Discerning A Security Research Path: Part 1, Getting Started
A brief history about me is that when I started computing seriously was back in the ’90s when I was consumed with wanting to learn to hack into machines and networks. Additionally, I wanted to write virii because I thought they were cool, with the back and forth with antivirus software. That spark began my journey into BSD and Linux and learning programming languages (real hackers know how to code and use *nix).
So, I learned Linux and the BSDs and learned to program in several languages. Then I had mentors that guided me into being a sysadmin and software developer for web applications. I stayed there for 20 years and periodically longed to go back to my roots, regretting where my life was heading over time.
Then I decided to finally get back to my original joy in computing: hacking computers and networks.
The other piece that is missing is writing virii and designing them, etc. Virus development is a relic of the past now, mostly, and it seems the malware is the new virus world. I have no real interest in reverse engineering malware to help companies defend against it; I’m more curious about how the malware is designed and spreads, and I want to build my own. Note that my goal isn’t to infect the planet but to figure out how these malware programs are built.
That is part of why I am building a C2 software program in C. I want to learn how they are constructed and get good with C programming again. I’m also getting good with C as a future goal of contributing as a kernel developer to a BSD project.
This brings us to the present day, where I made it into the infosec space as a pentester. I get to break into machines, networks, and web applications (not excited about web applications, but it is a big part of pentesting). I’m a junior pentester, so I have to start from the bottom.
So, now I need to figure out how and where to get started with doing security research around malware.
I’m interested in all the techniques and particulars used in advanced malware. Nowadays, that seems to be ransomware?
I’m not terribly interested in ransomware because it seems like it is just a trick to make money or be a total asshole.
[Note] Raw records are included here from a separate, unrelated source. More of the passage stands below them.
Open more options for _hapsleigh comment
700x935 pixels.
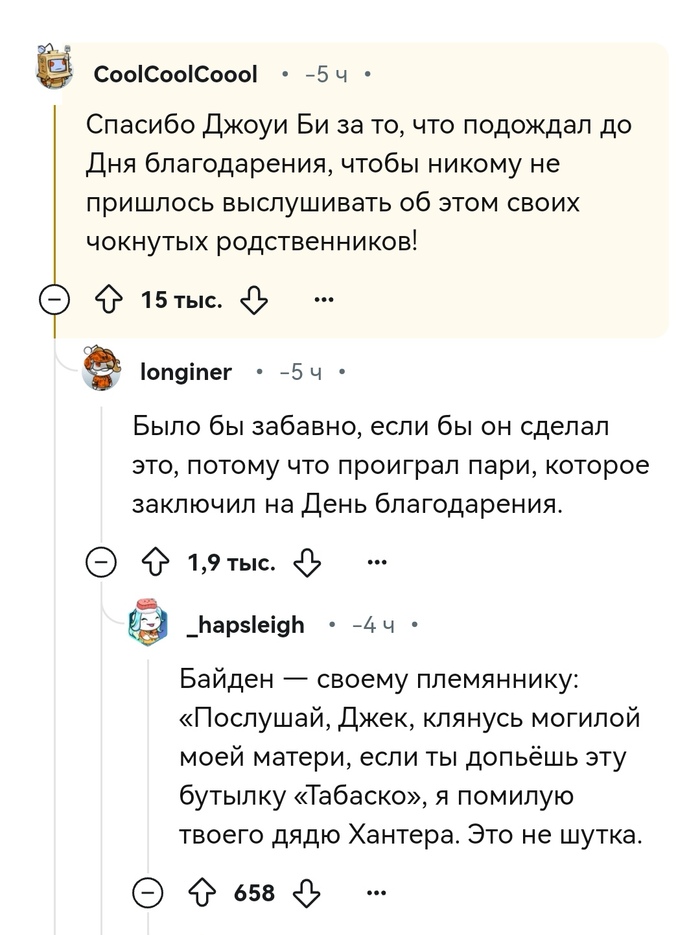(x=376, y=892)
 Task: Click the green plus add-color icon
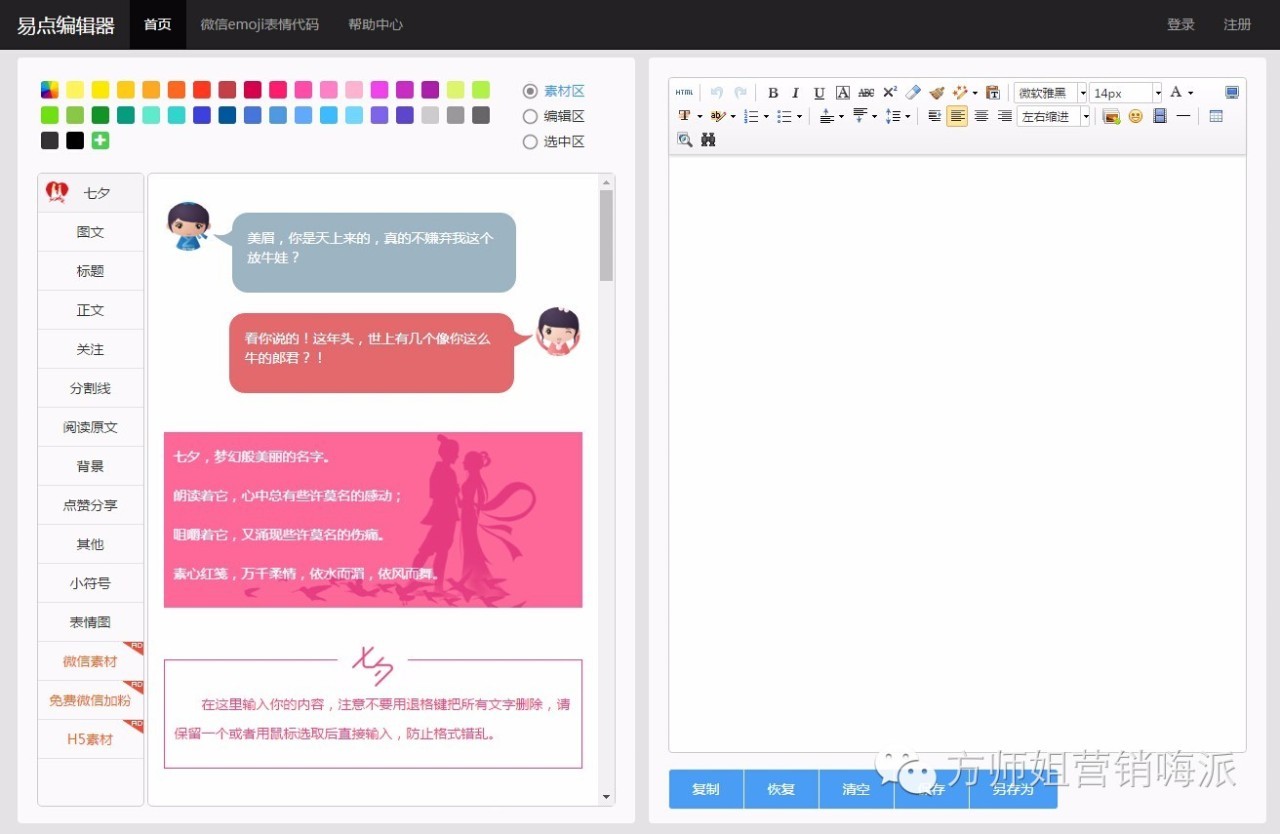point(100,141)
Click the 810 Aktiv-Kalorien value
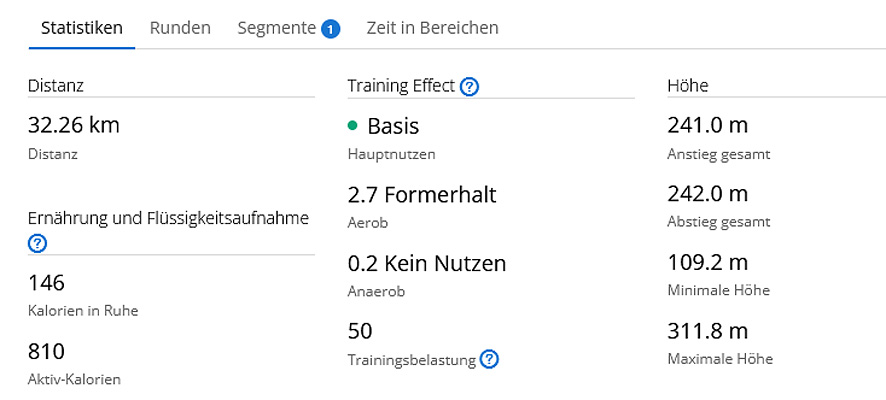The image size is (886, 400). click(x=46, y=351)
However, I like the parts where it communicates with a C2, spreads, exploits, and the techniques to make reverse engineering difficult.
Not sure where to begin. I did get some pointers to where to find malware samples and source code for things.
I wish I had pursued a hacking career when I had the chance about 20 years ago. I can’t change the past, but I can change the future and present!
I also want to find critical flaws at the kernel level with Windows, Linux, or a BSD. Probably focusing on auditing drivers is a good idea. It would be nice to find a sweet privileges escalation path on one of those platforms. Perhaps a BSD or Linux, as it will aid me in getting closer to being a kernel developer? Uncertain.
I am still trying to discern what I want to do by connecting my inner passions and interests with what exists to work on. I need that drive when the work gets old or boring… I suspect that the research work on hard things could take months and may not produce anything… and I need to be OK with that and continue.